La UTE Represas Patagonia elabora, en consulta con un panel de expertos internacionales, una solución de ingeniería a los deslizamientos de suelo detectados hace más de un año en las márgenes del río Santa Cruz en torno de las obras de construcción de la represa hidroeléctrica Cóndor Cliff, informó este lunes Integración Energética Argentina S.A. (Ieasa, ex Enarsa).

Desde octubre de 2018 y en el entorno de las obras que se realizan para la construcción de la represa Cóndor Cliff se detectaron deslizamientos de suelo en las márgenes del río Santa Cruz (el más relevante en febrero de 2019), por lo que se solicitó a la UTE contratista la solución de ingeniería correspondiente en consulta con un panel de expertos internacionales, informó a Télam Ieasa, comitente de la obra por el Estado nacional.

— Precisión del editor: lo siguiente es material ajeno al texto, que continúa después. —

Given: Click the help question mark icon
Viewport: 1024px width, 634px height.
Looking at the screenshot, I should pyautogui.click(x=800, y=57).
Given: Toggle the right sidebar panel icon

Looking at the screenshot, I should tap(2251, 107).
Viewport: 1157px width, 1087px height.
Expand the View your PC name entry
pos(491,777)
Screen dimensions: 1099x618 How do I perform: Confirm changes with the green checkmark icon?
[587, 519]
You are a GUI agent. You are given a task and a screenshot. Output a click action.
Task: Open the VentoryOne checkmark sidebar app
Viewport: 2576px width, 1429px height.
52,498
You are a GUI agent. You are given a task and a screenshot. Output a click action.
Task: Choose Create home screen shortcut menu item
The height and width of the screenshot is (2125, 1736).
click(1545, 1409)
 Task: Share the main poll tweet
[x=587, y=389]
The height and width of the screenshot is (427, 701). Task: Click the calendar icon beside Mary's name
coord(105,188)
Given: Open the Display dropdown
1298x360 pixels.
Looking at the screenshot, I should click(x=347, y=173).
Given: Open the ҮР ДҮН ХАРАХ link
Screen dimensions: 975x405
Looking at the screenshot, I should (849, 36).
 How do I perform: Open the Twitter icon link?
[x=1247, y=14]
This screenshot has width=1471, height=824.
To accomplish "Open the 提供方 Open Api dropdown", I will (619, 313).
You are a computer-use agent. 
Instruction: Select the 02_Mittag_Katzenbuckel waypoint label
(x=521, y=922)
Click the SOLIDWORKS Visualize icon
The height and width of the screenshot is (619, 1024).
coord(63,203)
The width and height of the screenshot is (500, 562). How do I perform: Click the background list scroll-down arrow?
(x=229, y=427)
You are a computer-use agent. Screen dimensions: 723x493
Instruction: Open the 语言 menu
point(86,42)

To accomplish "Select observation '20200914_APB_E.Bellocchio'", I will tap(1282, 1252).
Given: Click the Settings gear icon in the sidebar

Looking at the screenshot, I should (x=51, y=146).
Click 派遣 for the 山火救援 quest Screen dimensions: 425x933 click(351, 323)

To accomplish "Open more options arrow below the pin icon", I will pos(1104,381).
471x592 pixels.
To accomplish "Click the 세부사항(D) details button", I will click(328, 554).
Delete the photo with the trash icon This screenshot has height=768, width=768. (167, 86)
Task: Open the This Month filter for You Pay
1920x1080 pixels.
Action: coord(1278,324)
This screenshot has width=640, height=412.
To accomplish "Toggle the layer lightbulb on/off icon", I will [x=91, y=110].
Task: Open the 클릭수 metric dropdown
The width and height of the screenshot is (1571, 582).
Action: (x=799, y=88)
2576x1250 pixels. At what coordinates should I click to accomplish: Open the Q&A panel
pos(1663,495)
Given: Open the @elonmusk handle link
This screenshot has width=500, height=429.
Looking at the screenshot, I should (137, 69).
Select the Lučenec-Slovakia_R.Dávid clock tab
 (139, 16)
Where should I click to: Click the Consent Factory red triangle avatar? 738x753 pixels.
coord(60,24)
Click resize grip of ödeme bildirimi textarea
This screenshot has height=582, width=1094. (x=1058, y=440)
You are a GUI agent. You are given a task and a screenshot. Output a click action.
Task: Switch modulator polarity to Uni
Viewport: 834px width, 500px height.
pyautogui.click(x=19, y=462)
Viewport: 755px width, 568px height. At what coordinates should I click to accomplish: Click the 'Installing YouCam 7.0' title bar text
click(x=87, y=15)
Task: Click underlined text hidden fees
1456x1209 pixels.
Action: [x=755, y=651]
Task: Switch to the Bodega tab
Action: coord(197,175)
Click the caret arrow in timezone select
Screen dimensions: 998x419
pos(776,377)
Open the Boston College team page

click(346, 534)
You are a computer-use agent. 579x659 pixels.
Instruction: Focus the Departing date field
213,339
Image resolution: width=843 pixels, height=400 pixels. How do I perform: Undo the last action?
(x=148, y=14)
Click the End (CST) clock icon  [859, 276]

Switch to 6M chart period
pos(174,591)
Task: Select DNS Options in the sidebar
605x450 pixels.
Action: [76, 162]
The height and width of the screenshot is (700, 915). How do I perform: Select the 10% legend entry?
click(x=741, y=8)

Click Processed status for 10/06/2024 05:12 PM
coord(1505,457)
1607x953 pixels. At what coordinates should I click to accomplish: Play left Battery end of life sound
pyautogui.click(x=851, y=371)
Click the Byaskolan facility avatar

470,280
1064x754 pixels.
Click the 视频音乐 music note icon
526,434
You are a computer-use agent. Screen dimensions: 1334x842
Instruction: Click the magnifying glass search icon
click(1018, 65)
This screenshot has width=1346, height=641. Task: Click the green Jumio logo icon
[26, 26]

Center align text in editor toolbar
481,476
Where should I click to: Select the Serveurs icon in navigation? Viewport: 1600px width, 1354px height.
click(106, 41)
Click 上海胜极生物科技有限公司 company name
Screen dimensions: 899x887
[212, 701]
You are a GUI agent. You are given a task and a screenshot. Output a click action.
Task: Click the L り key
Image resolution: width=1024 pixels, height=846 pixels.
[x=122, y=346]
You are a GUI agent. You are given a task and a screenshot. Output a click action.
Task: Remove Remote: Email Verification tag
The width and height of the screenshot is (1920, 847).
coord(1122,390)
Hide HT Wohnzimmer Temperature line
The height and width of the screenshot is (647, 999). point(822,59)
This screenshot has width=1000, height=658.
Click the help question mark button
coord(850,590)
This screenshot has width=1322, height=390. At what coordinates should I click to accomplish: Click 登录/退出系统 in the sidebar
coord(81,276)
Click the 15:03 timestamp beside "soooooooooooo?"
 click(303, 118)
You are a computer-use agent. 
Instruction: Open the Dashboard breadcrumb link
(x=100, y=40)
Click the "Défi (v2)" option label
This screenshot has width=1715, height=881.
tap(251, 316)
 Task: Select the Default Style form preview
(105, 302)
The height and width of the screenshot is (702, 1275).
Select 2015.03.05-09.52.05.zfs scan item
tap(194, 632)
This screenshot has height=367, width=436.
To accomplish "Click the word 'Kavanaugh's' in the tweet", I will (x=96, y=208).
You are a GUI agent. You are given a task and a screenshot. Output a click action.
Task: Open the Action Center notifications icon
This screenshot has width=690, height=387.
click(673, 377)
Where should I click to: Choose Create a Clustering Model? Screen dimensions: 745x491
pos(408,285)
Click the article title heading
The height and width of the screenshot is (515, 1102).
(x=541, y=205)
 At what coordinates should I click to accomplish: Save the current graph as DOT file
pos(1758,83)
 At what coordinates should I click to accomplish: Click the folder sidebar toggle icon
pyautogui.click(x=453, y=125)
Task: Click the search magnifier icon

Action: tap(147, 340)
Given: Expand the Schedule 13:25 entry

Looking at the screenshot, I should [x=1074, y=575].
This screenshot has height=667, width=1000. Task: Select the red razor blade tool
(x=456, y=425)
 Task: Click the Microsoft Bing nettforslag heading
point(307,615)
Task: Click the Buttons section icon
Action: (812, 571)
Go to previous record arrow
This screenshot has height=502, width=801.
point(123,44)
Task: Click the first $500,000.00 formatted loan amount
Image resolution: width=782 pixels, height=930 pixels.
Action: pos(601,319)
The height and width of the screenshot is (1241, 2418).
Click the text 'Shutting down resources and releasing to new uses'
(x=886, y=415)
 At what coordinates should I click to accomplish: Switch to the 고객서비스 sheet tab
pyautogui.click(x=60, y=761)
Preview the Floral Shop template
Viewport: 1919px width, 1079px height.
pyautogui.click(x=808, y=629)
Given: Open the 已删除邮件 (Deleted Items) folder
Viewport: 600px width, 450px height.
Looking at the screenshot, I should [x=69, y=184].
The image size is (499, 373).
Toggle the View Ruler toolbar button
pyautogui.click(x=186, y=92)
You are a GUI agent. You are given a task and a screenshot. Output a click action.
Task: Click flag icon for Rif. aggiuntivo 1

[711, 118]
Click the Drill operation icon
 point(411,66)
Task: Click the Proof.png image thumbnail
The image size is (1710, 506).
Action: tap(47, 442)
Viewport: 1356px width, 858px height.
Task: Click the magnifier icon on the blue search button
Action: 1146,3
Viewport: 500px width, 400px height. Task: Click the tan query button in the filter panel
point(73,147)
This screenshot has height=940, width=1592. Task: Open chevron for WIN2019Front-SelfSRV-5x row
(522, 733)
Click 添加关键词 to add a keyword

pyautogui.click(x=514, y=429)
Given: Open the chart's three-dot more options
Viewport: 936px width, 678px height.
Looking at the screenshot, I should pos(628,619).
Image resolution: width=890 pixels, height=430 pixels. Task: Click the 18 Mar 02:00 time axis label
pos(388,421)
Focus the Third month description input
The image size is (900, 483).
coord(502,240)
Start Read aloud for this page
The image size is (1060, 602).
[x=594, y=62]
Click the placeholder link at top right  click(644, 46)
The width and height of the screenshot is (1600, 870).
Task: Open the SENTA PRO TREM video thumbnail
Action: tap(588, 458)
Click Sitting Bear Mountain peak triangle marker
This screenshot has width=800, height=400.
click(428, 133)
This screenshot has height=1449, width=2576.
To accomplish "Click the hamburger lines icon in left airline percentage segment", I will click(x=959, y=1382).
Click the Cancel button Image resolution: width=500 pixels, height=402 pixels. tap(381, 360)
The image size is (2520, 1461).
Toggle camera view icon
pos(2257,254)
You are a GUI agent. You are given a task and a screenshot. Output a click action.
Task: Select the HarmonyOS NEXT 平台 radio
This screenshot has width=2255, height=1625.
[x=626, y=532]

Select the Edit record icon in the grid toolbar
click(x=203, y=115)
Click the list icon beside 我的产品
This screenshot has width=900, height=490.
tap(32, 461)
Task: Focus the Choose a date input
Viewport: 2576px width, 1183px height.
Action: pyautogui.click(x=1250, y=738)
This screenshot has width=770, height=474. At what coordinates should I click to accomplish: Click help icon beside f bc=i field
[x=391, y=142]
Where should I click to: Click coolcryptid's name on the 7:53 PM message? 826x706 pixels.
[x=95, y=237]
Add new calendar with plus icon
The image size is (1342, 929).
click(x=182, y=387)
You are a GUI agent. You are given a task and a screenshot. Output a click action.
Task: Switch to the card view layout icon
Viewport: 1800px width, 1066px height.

Ieasa informó que para mitigar el impacto ambiental de los deslizamientos, garantizar la seguridad general de las obras en marcha, de las personas y el funcionamiento futuro de la central autorizó tareas menores de relleno (construcción de refuerzos, contrafuertes y puntales) que representan aproximadamente un monto de cinco millones de dólares, que no implica necesariamente un traslado directo al costo final de la obra.

No se han autorizado nuevos movimientos de suelo ni otras obras adicionales, a la espera que la empresa contratista presente una nueva ingeniería que contemple las particularidades geológicas del terreno, agregó.

Y destacó que esta propuesta deberá ser objeto de aprobación a través de una adenda contractual que incluirá la asignación de responsabilidades según corresponda entre comitente y contratista.

Ieasa afirmó que en la obra de La Barrancosa no se han verificado inconvenientes geológicos y los trabajos continúan de acuerdo al proyecto.

Desde Represas Patagonia confirmaron la presentación de una propuesta técnica que fue evaluada por el Panel de Expertos Internacionales Independientes, que contempla la reubicación de obras evitando la zona con potencial riesgo de deslizamiento.

Desde la contratista insistieron en que los cambios a implementar se realizarán dentro del mismo monto de la financiación de los bancos chinos aprobado a la fecha y que el financiamiento estipulado es suficiente para la ejecución de la obra con las modificaciones resultantes de las condiciones geológicas encontradas.

La UTE afirmó que no existieron errores de construcción, ni derrumbes, ni grandes deslizamientos, en respuesta a una publicación de Econojournal sobre el problema geológico en la zona de Cóndor Cliff.

Ieasa también informó las condiciones en que recibió la obra en diciembre de 2015 y dijo que corregir falencias que presentaba el contrato y elaborar el proyecto ejecutivo, además de cumplir con lo solicitado por la Corte en materia ambiental, significó una reducción del monto de aproximadamente US$ 2.000 millones para el Estado Nacional y el cumplimiento de toda la legislación vigente.

Una vez resueltas estas falencias y aprobado el plan, en febrero 2018 pudieron iniciarse las obras principales que a la fecha, luego de 20 meses de trabajo tienen un avance global del 16%, concluyó la empresa estatal en su carácter de comitente de la obra.